Bristol-Myers Squibb: The Road to Merger

With a bachelor’s degree he earned at the University of Washington, Thomas Spetter previously worked for business machine giant Pitney Bowes, Xerox, and Abbot Laboratories. In 2006, by which time he’d also earned his MBA from the Leeds School of Business at the University of Colorado, Thomas Spetter joined the sales management team at Bristol-Myers Squibb, where he currently serves as the regional key account manager in the market access division.

Bristol-Myers Squibb traces its roots to two separate enterprises established in the 19th century. A former Navy doctor known for tossing medicines overboard because of their poor quality, Dr. Edward Robinson Squibb founded a pharmaceutical lab in Brooklyn, New York, in 1858. Dedicated to making consistently pure formulations, he landed a contract to supply the Union Army during the Civil War

In 1887, William Bristol and John Myers purchased the foundering Clinton Pharmaceutical Company for $5,000. It continued to suffer financially until 1900, when it turned a profit for the first time, largely because of its most successful products, Sal Hepatica, a laxative mineral salt, and the toothpaste Ipana.

The two companies progressed along separate but similar paths throughout most of the 20th century. In 1938, Bristol-Myers, by then a publicly traded company, was profiting from its over-the-counter products like toiletries, antiseptics, hair tonic, and deodorant. Squibb, on the other hand, was expanding into pharmaceuticals, especially antibiotics. Within a few years, Bristol-Myers followed Squibb into antibiotics, primarily penicillin.

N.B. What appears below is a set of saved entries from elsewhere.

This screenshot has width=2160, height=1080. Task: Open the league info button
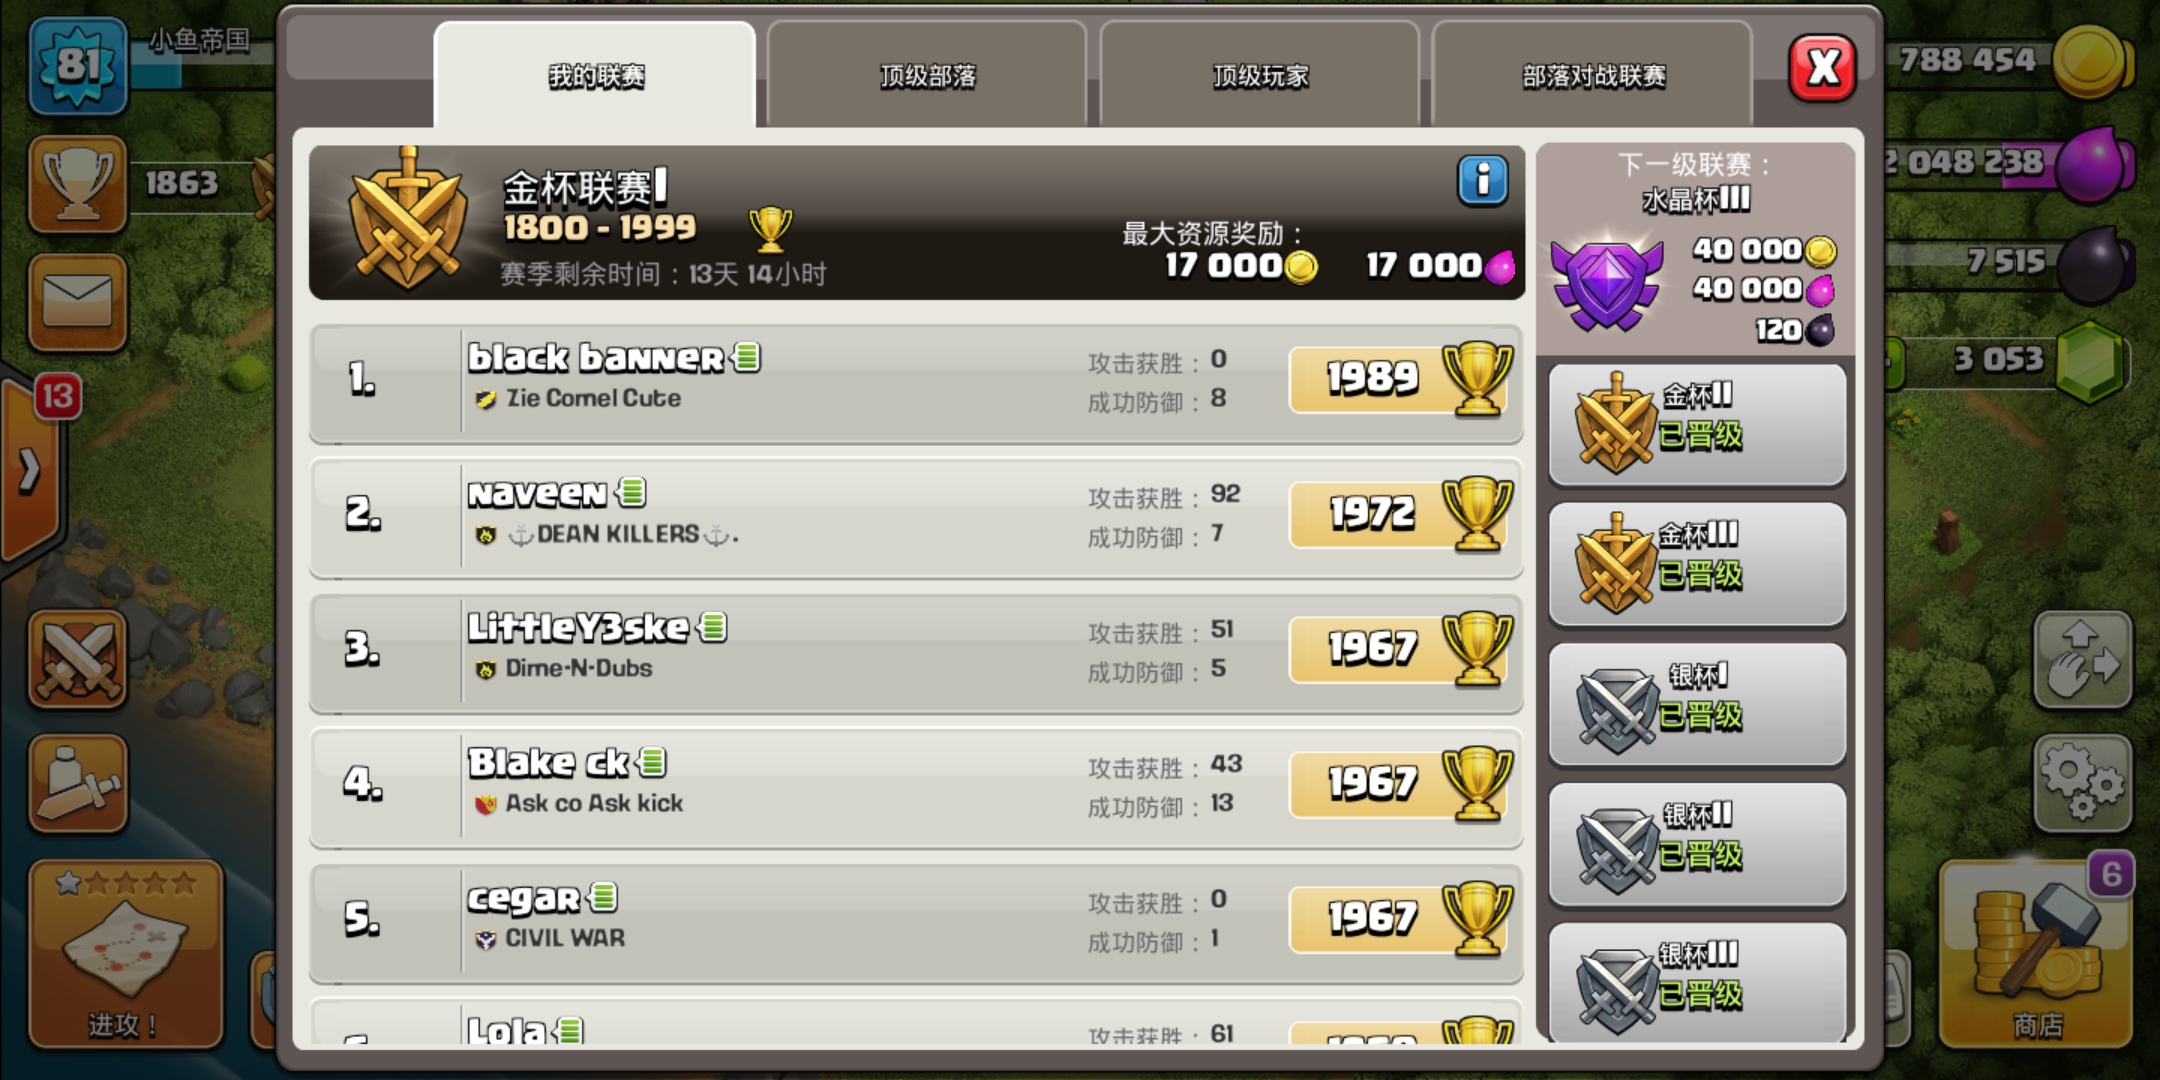(x=1482, y=182)
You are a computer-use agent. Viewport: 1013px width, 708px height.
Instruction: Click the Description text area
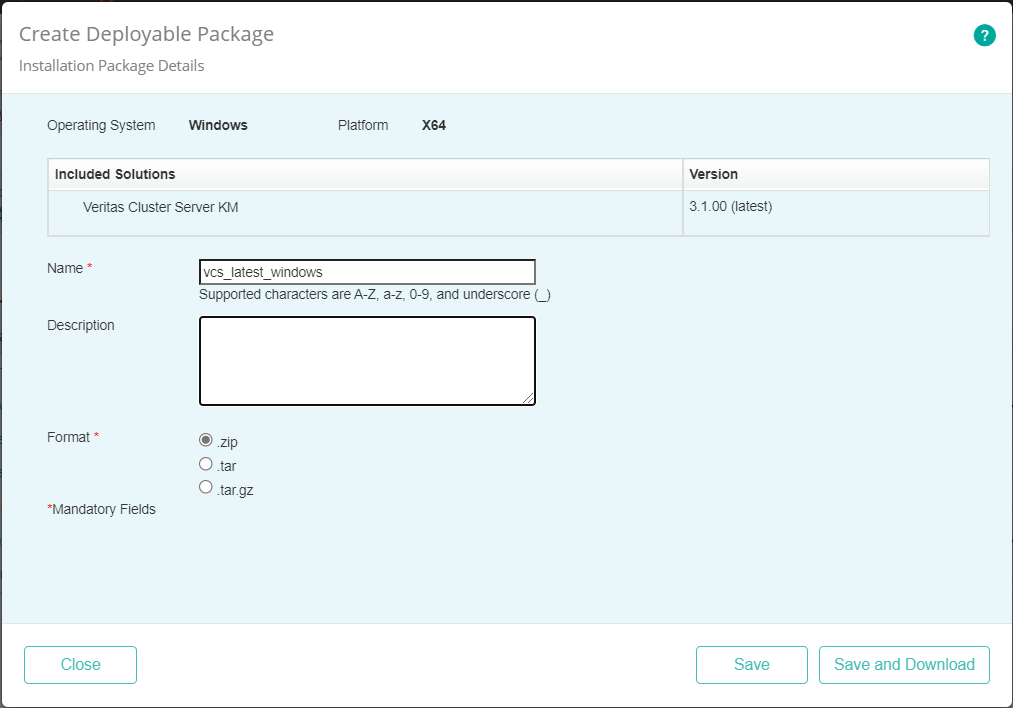point(366,360)
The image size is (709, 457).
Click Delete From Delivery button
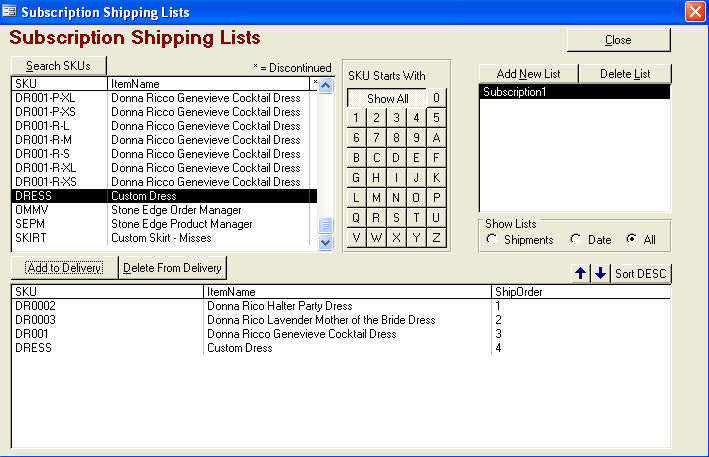pyautogui.click(x=173, y=267)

After World War II, both companies maintained their presence in the pharmaceutical industry, but both also continued to produce and sell consumer products such as Clairol hair coloring, baby formula, and electronic toothbrushes. Bristol-Myers even started a movie studio, Palomar Pictures, but disbanded it within a few years. Squibb developed an acclaimed anti-tubercular drug and entered the field of cancer research. By the 1970s, both firms were firmly established in the pharmaceutical business. When the two companies merged in 1989, they became the world’s second-largest pharmaceutical manufacturer.